In 2008, the members – eight from the state government agencies and 10 from youth non-governmental organizations – received no fees because the state changed its rules on commissions. But in 2006 and 2007, the commission cost the state 309,000 KM, mostly in commissioners’ fees―400 KM a month for its president, 350 KM a month for each of two vice presidents, and 300 KM a month for each other commissioner.

Political Adventurism

Ivica Marinović, the first chairman of the Commission on Truth on Suffering in Sarajevo: ‘The Commission has fulfilled its role because it produced a research paper that was to be the starting point of an investigation.’

Another appointed body, The Commission on Truth on the Suffering of Serbs, Croats, Bosniaks, Jews and Others in Sarajevo between 1992 and 1995, never untangled the maze of contradictory opinions on sufferings in Sarajevo during the war.

Terzić, the former prime minister, said that the Truth Commission was an exercise in political adventurism and was set up not to do any work.

The commission met until Dec. 15, 2006, when it submitted a half-year report to the Council of Ministers, whose members did not issue an opinion on it. One member said that they did not receive fees after January 2007 when the government of Prime Minister Nikola Špirić, who had pressed for the establishment of the commission as a member of the BiH Parliamentary Assembly, took power. His government ended the commission that summer.

Terzić said politicians from the RS called for the commission’s creation, but lost interest in its work when they realized it was not going to restrict its activities to Serb victims. The official version of the current BiH Council of Ministers is that the commission was shut down because it had not finished its assignment and because it had never sent a final report as required.

Working hard for their money?

Cvjetko Savić, the second chairman of the Commission on Truth on Suffering in Sarajevo, said that a fee of 1,920 KM a month was the biggest he received during his 30-year career.

The official version does not address the money spent on it. Nine of the 10 members each pocketed 1,920 KM a month or 11,520 KM over the half year; the other member said he was paid less. That 11,520 KM, six months of part-time work in 2006 to each of the nine commissioners, would pay 20 average monthly salaries in BiH, salaries which averaged 586 KM in 2006. The commission’s meetings often took place during work hours.

Terzić said he could not remember why commission members were granted such generous reimbursements.

Recorded data -
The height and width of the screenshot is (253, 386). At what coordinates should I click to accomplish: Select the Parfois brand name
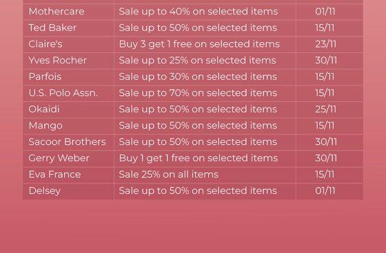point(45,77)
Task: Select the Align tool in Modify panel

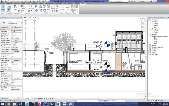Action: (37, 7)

* * *

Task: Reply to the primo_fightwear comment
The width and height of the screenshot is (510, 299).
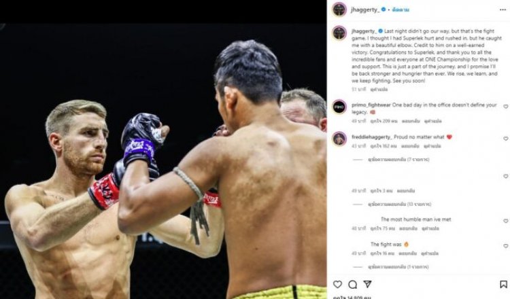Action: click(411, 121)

==

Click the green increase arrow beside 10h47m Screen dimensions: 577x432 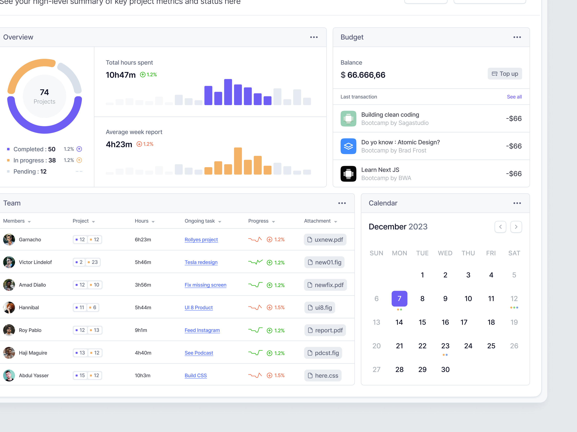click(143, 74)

Stated task - Rewrite the section of the text on the Sarajevo truth commission that opens with the words containing "Ivica Marinović, the" and closes with "do any work.", replacing "contradictory" with "conflicting".

Answer to this task -
Ivica Marinović, the first chairman of the Commission on Truth on Suffering in Sarajevo: ‘The Commission has fulfilled its role because it produced a research paper that was to be the starting point of an investigation.’

Another appointed body, The Commission on Truth on the Suffering of Serbs, Croats, Bosniaks, Jews and Others in Sarajevo between 1992 and 1995, never untangled the maze of conflicting opinions on sufferings in Sarajevo during the war.

Terzić, the former prime minister, said that the Truth Commission was an exercise in political adventurism and was set up not to do any work.